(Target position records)

++++++++++++++++++++

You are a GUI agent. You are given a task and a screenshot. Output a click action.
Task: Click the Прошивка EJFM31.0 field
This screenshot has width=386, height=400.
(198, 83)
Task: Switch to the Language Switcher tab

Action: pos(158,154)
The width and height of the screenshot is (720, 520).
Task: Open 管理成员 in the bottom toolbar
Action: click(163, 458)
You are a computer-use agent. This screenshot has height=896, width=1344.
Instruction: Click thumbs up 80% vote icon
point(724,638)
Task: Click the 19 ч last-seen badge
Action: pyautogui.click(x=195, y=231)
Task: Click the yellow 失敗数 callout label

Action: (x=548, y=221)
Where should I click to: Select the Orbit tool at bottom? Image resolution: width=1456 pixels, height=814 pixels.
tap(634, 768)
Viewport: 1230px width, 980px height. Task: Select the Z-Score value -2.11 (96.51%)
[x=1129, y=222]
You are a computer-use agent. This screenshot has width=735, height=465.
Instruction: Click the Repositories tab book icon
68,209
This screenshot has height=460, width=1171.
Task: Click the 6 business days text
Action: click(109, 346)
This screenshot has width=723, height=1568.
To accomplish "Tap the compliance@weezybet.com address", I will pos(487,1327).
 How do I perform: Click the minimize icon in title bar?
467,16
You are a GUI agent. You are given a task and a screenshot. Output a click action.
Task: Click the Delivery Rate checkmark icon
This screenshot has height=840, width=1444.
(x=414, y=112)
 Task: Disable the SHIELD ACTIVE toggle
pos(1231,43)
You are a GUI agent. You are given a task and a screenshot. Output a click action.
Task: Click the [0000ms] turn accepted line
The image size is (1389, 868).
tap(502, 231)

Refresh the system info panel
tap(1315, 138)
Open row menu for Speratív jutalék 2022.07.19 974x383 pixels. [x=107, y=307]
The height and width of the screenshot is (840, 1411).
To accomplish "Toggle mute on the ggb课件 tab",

++++++++++++++++++++

__INSTRUCTION__. Reproduce all of the material above line for line, with no changes.

__WRITTEN ANSWER__.
You are a GUI agent. You are given a task and a screenshot. Output a click action.
Task: Click the Прошивка EJFM31.0 field
This screenshot has width=386, height=400.
(198, 83)
Task: Switch to the Language Switcher tab

Action: pos(158,154)
The width and height of the screenshot is (720, 520).
Task: Open 管理成员 in the bottom toolbar
Action: click(163, 458)
You are a computer-use agent. This screenshot has height=896, width=1344.
Instruction: Click thumbs up 80% vote icon
point(724,638)
Task: Click the 19 ч last-seen badge
Action: pyautogui.click(x=195, y=231)
Task: Click the yellow 失敗数 callout label

Action: (x=548, y=221)
Where should I click to: Select the Orbit tool at bottom? Image resolution: width=1456 pixels, height=814 pixels.
tap(634, 768)
Viewport: 1230px width, 980px height. Task: Select the Z-Score value -2.11 (96.51%)
[x=1129, y=222]
You are a computer-use agent. This screenshot has width=735, height=465.
Instruction: Click the Repositories tab book icon
68,209
This screenshot has height=460, width=1171.
Task: Click the 6 business days text
Action: click(109, 346)
This screenshot has width=723, height=1568.
To accomplish "Tap the compliance@weezybet.com address", I will pos(487,1327).
 How do I perform: Click the minimize icon in title bar?
467,16
You are a GUI agent. You are given a task and a screenshot. Output a click action.
Task: Click the Delivery Rate checkmark icon
This screenshot has height=840, width=1444.
(x=414, y=112)
 Task: Disable the SHIELD ACTIVE toggle
pos(1231,43)
You are a GUI agent. You are given a task and a screenshot. Output a click action.
Task: Click the [0000ms] turn accepted line
The image size is (1389, 868).
tap(502, 231)

Refresh the system info panel
tap(1315, 138)
Open row menu for Speratív jutalék 2022.07.19 974x383 pixels. [x=107, y=307]
The height and width of the screenshot is (840, 1411).
To accomplish "Toggle mute on the ggb课件 tab",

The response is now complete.